Enterprise management and governance are keys to scaling Power Platform
I’ve returned recently from the Power Platform Summit in Amsterdam, where I spent some time with a small group of other business applications leaders from around the world, with whom together we’re thinking hard about how organizations should go about adopting the Microsoft Power Platform at scale.
In other words, how do we get beyond individuals or pockets of people doing great things with the technology (PowerApps, Power BI, Flow, Common Data Service, Dynamics) and rather spread the benefits of the technology across the entire business so that everyone, every department and office in the organization benefits from Power Platform’s incredible capability? How do organizations adopt Power Platform at scale?
Several months ago I wrote that, “The more you leverage the platform, the higher the return on investment and the lower the marginal costs of those [PowerApps] licenses become.” I went on, “This is a journey of migrating legacy systems onto the platform, retiring legacy licensing and O&M costs, and empowering workers to make the platform even more valuable.”
Mature organizations realize that rigor, discipline, and best practices are needed. We’ll call it Enterprise Management. Virgin Atlantic — the British airline — is one of the big companies that’s really doing this well (if you’re not following Manuela Pichler, leader in the effort there, you are missing out).
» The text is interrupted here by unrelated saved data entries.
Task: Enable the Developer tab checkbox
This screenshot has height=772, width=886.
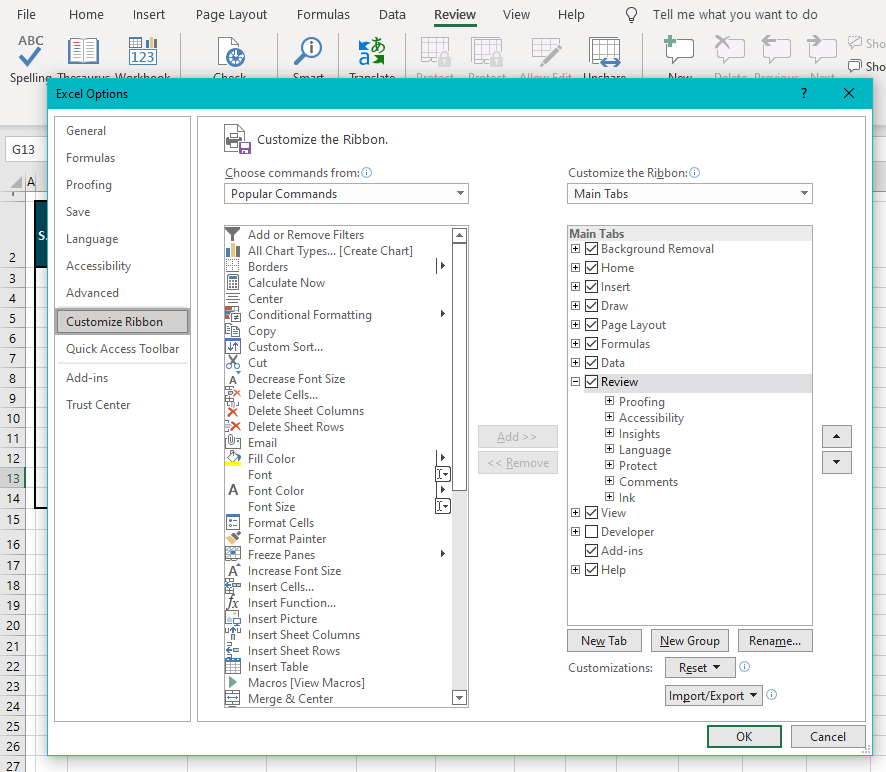Action: click(x=591, y=531)
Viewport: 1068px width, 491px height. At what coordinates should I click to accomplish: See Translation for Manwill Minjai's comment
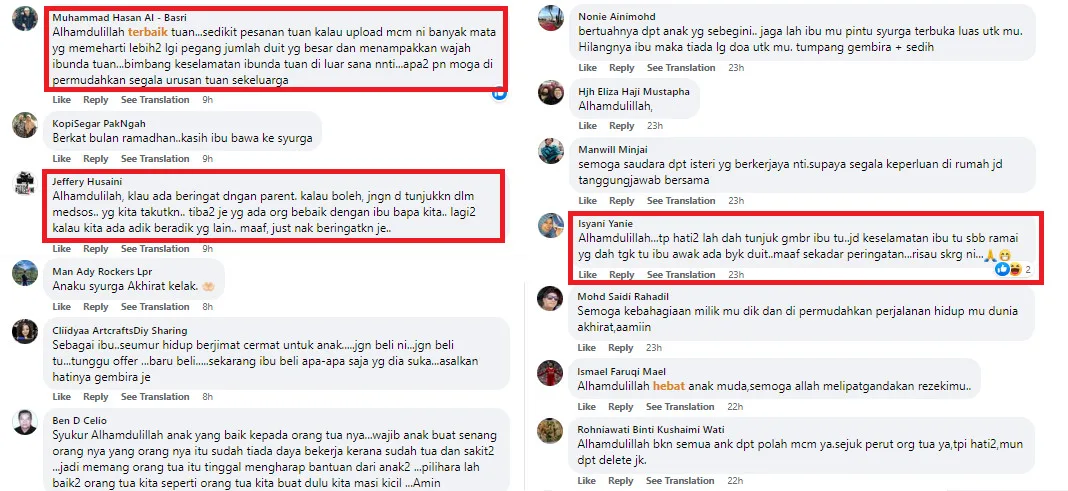coord(681,201)
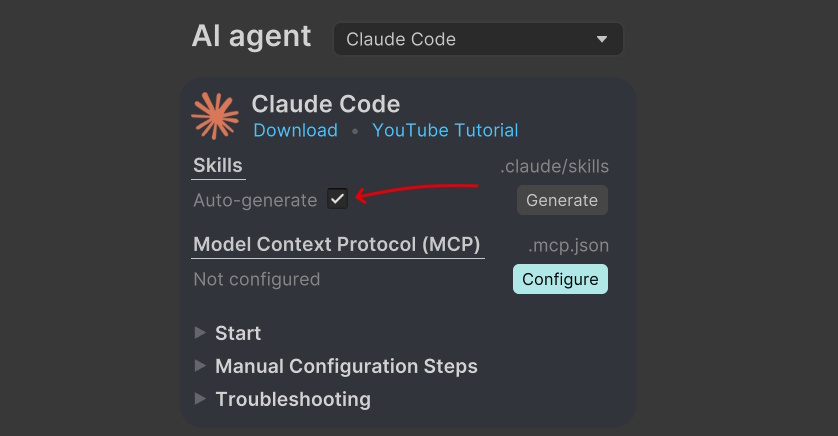This screenshot has height=436, width=838.
Task: Expand the Troubleshooting section
Action: pyautogui.click(x=293, y=399)
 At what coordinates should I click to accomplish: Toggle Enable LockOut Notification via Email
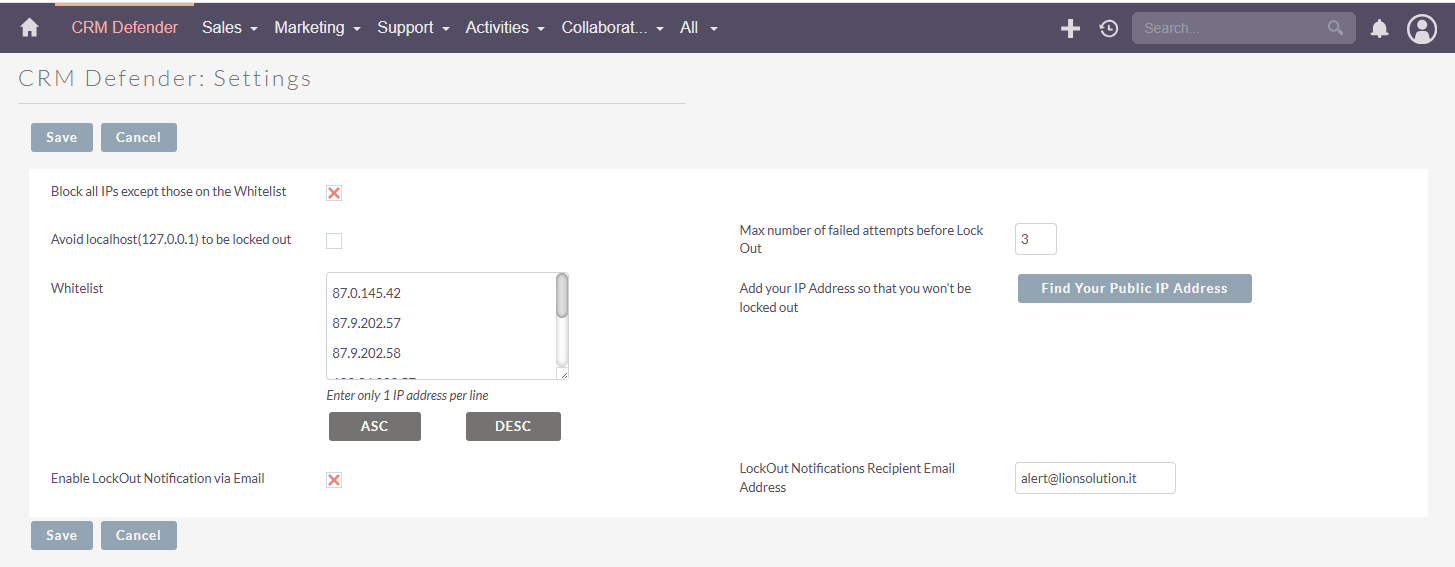click(x=334, y=480)
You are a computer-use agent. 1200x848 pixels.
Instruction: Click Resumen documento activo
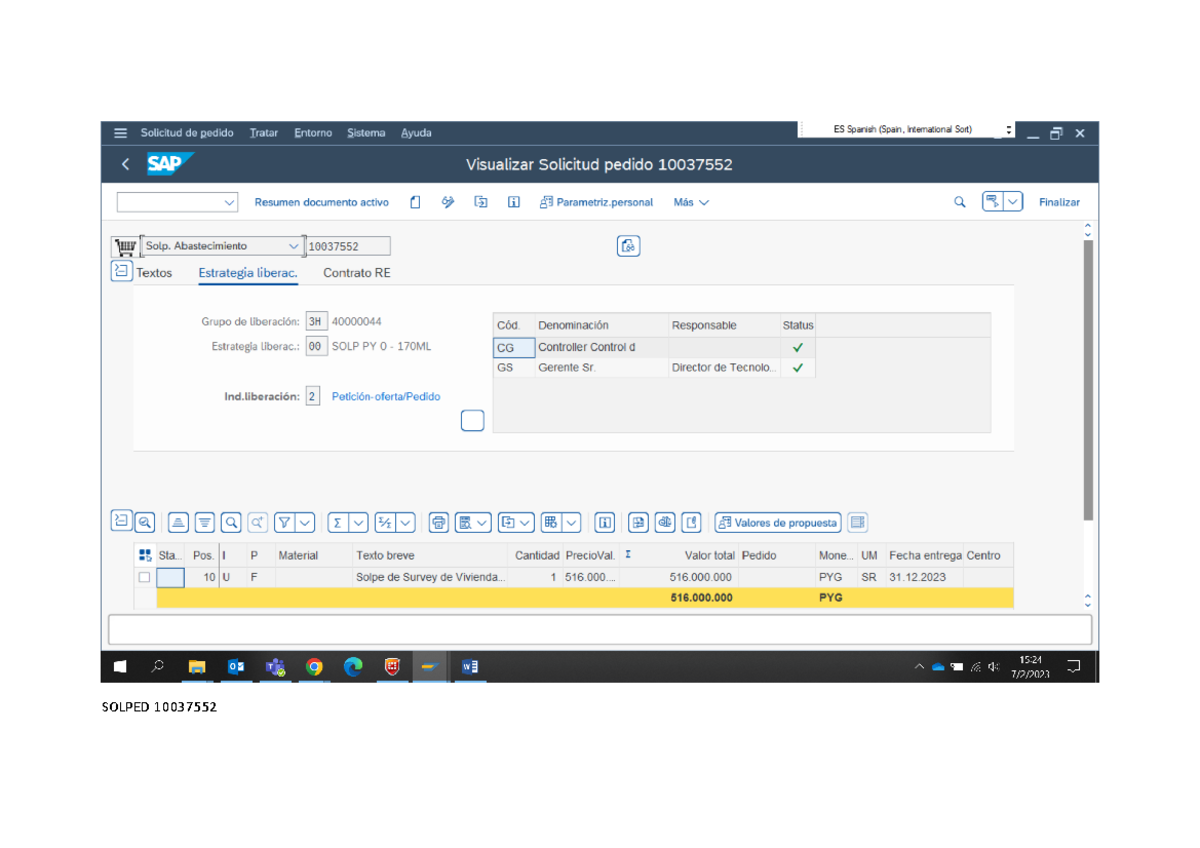(x=321, y=202)
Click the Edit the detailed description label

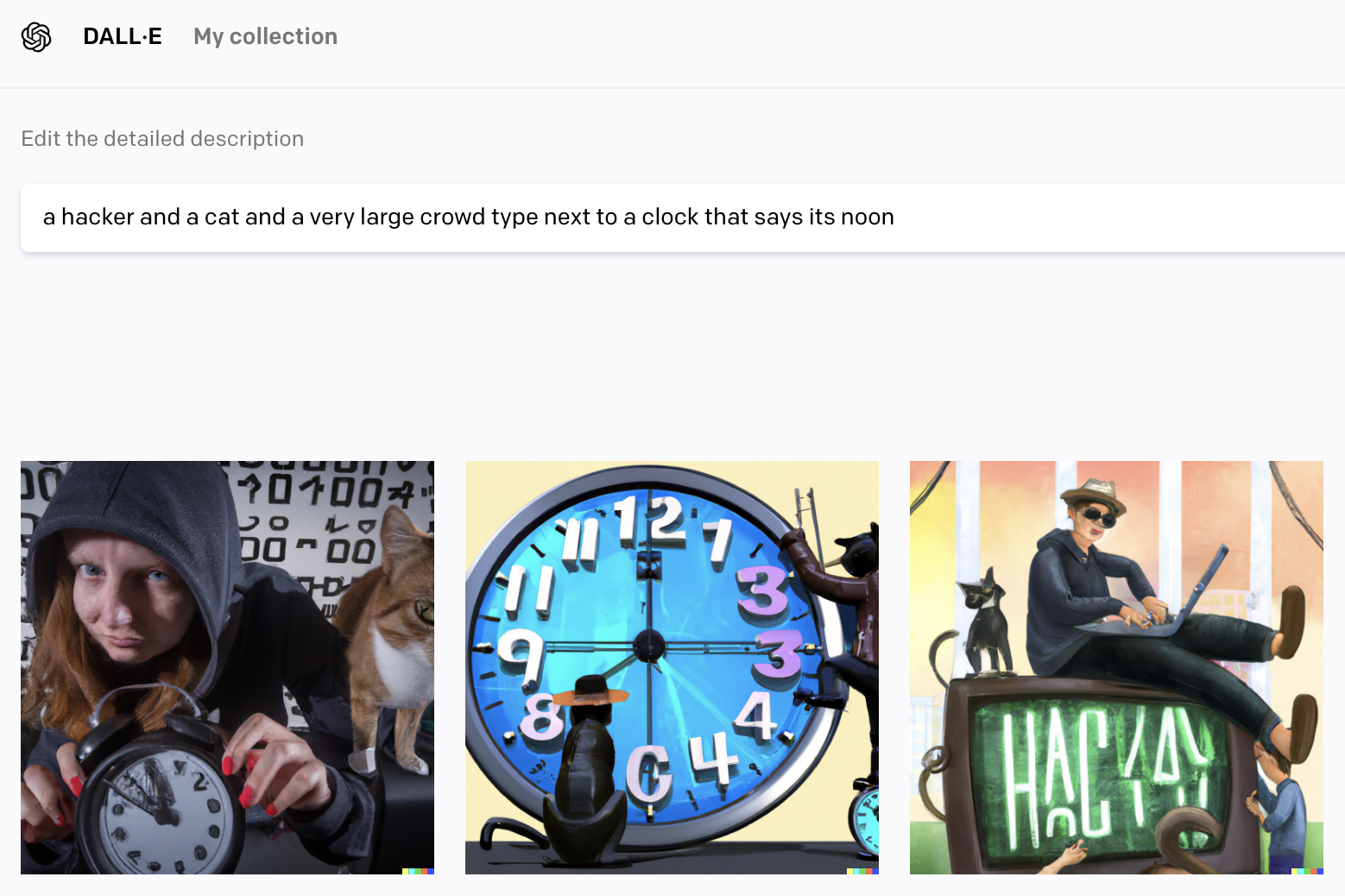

Others are doing the same.
When I talk with folks about Enterprise Management, I like to conceptualize the idea as an amalgam of best practices, patterns, processes, tools, and infrastructure spread across five core areas:
Program Management
Enterprise Architecture
Application Lifecycle Management
Mature Security Model
User Support Measures
But who owns this thing? Someone inside of the organization must, and we’re often seeing the platform be very successful when the driving force behind it is the business (rather than IT). I’m working with clients who are calling this their Power Platform Center of Excellence (COE). Virgin Atlantic (not a client of mine, sadly) cleverly calls theirs “IT Lite”. Regardless, it’s important that this band of Power Platform ninjas within your organization be possessed of a few key characteristics. They must:
Build out quick wins, proofs of concept, and more complex solutions in partnership with…
Business owners, IT, and the organization’s community of citizen developers; and
Dogmatically focus on being a high-performing and high-trust team
Ultimately this group is both the glue that holds all the moving parts together, and the energy that drives the platform forward, continually increasing its ROI within the organization. Success adopting Power Platform at scale depends on these “owners” — whatever they are called and wherever they are placed within the organization — building durable partnerships between IT, the business, and the citizen developer community.
Let us dwell on the idea of durable partnerships for a moment, emphasis on durable. I choose this word carefully to suggest a big departure from the old bad habit amongst software types of involving business and IT stakeholders in a merely pro forma way. All must be a part of the adoption (and subsequent PowerApps / Power BI development) journey from start to finish. The promise of the citizens’ uprising just doesn’t come to fruition otherwise.
I’ll discuss the idea of durable partnerships, as well as the Power Platform’ app development life cycle when properly adopted, in future posts. As always, I love hearing your thoughts about how you’re going about adopting Power Platform at scale in your organizations. Please share?